Idiopathie de Sam Byers

Éditions Points, 2013, 378 pages

Katherine aborde la trentaine célibataire et aigrie, elle se change les idées avec ses sexfriends. Elle vient de se séparer de Daniel et, décidément, elle ne veut pas se faire à l'idée. On est limite pris de pitié pour elle (au début.) Daniel, quant à lui, est en couple avec une autre jeune femme, Angelica, toute en guimauve et bons sentiments, ce qui contraste violemment avec Katherine. Daniel et Katherine ont un ami en commun, Nathan. Il sort d'une institution, il a des cicatrices partout, on comprend vite qu'il a fait une grosse bêtise, mais on ne sait pas bien dans quelles circonstances. Ce que l'on comprend par contre, c'est que Katherine et Daniel étaient au centre de son histoire. Nathan veut les voir, tous les deux. C'est que Katherine et Daniel ne sont plus en contact depuis un an et demi.
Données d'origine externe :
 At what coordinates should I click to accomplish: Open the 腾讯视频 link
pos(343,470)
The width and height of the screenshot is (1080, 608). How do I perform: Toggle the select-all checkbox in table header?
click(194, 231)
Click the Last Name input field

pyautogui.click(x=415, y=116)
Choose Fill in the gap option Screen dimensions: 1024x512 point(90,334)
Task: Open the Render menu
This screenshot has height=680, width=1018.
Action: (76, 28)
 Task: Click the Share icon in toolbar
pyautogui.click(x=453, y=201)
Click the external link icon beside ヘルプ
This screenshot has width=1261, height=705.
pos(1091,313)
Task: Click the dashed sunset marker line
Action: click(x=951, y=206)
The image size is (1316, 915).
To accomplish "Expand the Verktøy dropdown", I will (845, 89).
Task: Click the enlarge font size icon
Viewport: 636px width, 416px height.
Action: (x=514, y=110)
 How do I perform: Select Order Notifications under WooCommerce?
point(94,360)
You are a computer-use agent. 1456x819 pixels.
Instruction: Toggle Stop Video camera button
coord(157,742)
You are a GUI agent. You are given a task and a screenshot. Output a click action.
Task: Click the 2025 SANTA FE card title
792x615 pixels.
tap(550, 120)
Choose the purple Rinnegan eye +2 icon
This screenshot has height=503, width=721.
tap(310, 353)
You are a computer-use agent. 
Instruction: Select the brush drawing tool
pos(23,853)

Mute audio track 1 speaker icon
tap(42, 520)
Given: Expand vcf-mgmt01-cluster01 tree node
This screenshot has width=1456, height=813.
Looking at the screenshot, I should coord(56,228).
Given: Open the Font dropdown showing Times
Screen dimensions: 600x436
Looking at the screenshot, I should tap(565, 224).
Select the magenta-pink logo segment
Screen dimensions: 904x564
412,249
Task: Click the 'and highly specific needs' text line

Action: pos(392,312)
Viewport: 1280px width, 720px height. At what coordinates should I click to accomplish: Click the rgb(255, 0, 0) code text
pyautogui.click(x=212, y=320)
Forcément, l'appel va perturber l'ancien couple.... enfin si on peut considérer qu'aucune personne de ce livre peut être plus perturbée qu'il ne l'est déjà. Les personnages ne sont pas sympathiques, loin de là! J'ai peine à me souvenir d'un autre roman dans lesquels les personnages m'ont à ce point TOUS tapé sur le système : Katherine est chiante, tout simplement chiante, elle déteste le monde entier, elle en veut à tout le monde, et même ceux qu'elle semble aimer (on imagine qu'elle aime Daniel), elle les méprise et son seul but c'est de provoquer des disputes, de leur faire mal, très mal, pour paraître supérieur. Daniel, quant à lui, est un gentil tout mou qui tape également sur les nerfs du lecteur. Il est en couple avec son bonbon du nom de Angelica, qui est omnibulée par l'état de ses intestins (je veux dire, ça va loin, ils ont des conversations autour de leur popot respectif) - et ce qui m'a agacé le plus peut-être, c'est qu'elle fait passer pour ridicules les gens qui font simplement attention à ne pas manger des trucs dégueulasses et industriels (genre moi, et je ne me suis pas du tout du tout retrouvée dans sa mièvrerie, croyez-moi!). Les longs dialogues - oh mon dieu - mais sérieux, comment est-il possible de publier ça ? Les dialogues du roman en général, en fait. C'est d'un creux ! Inutiles, niais, ennuyeux. Ah oui, il n'y a pas que les dialogues qui sont à revoir, mais toutes les digressions pseudo-philosophiques de chaque personnage. Non mais au lieu de réfléchir comme ça, vivez, nom d'un chien ! Et puis surtout, arrêtez de vous engueuler ! (moi qui déteste les engueulades, j'ai été servie!)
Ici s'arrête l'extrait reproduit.